L'albero della storia è sempre verde

L'albero della storia è sempre verde

"Teniamo ben ferma la comprensione del fatto che, di regola, le classi dominanti vincono sempre perché sempre in possesso della comprensione della totalità concettuale della riproduzione sociale, e le classi dominate perdono sempre per la loro stupidità strategica, dovuta all’impossibilità materiale di accedere a questa comprensione intellettuale. Nella storia universale comparata non vi sono assolutamente eccezioni. La prima e l’unica eccezione è il 1917 russo. Per questo, sul piano storico-mondiale, Lenin è molto più grande di Marx. Marx è soltanto il coronamento del grande pensiero idealistico ed umanistico tedesco, ed il fondatore del metodo della comprensione della storia attraverso i modi di produzione. Ma Lenin è molto di più. Lenin è il primo esempio storico in assoluto in cui le classi dominate, sia pure purtroppo soltanto per pochi decenni, hanno potuto vincere contro le classi dominanti. Bisogna dunque studiare con attenzione sia le ragioni della vittoria che le ragioni della sconfitta. Ma esse stanno in un solo complesso di problemi, la natura del partito comunista ed il suo rovesciamento posteriore classistico, individualistico e soprattutto anti- comunitario" Costanzo Preve da "Il modo di produzione comunitario. Il problema del comunismo rimesso sui piedi"

martedì 24 novembre 2020

Giustizia Malata - La condanna di Petrini è assolutoria

Inchiesta Genesi, il giudice Marco Petrini condannato a 4 anni di reclusione

La Procura aveva chiesto una condanna a 6 anni e 3 mesi. La difesa ha dimostrato come il giudice fosse affetto da un disturbo bipolare
di Luana Costa 
23 novembre 2020 13:31


È stato condannato a quattro anni e quattro mesi di reclusione l'ex presidente della Corte d'Appello di Catanzaro, Marco Petrini. Questa mattina la sentenza è stata emessa dal Gup del Tribunale di Salerno. 

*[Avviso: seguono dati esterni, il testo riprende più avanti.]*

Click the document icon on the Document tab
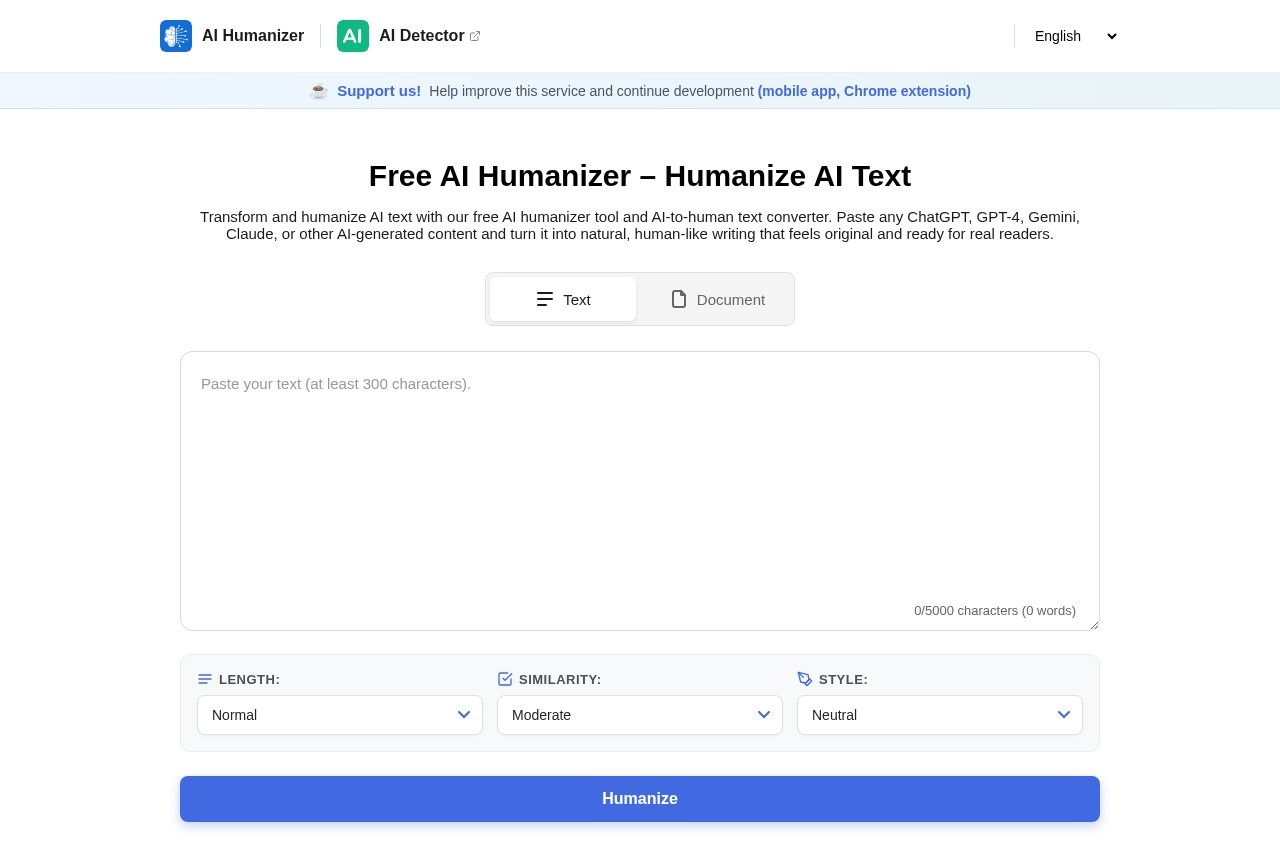The height and width of the screenshot is (853, 1280). click(x=679, y=299)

Cade l'imputazione di associazione mafiosa.

Tre anni e due mesi di reclusione sono stati inflitti, invece, a Emilio Santoro, ex dipendente dell'Asp di Cosenza e ritenuto faccendiere di Petrini, un anno e 8 mesi di reclusione sono stati inflitti invece all'avvocato Francesco Saraco.

Tutti avevano chiesti di essere giudicati con il rito abbreviato. Il giudice ha riconosciuto per tutti le circostanze attenuanti. La Procura per Marco Petrini aveva chiesto una condanna a 6 anni e 8 mesi, determinante è stato il deposito da parte dell'avvocato Francesco Calderaro, legale dell'ex presidente di sezione della Corte d'Appello secondo cui Petrini sarebbe affetto da un disturbo bipolare.

Petrini è stato, inoltre, interdetto dai pubblici uffici per tre anni e sei mesi, Emilio Santoro per tre anni e Francesco Saraco per un anno e sei mesi. L'ex presidente di sezione della Corte d'Appello è stato infine condannato al pagamento di 311mila euro in favore del ministero della Giustizia; Emilio Santoro alla somma di 311mila euro e Francesco Saraco a 260mila euro.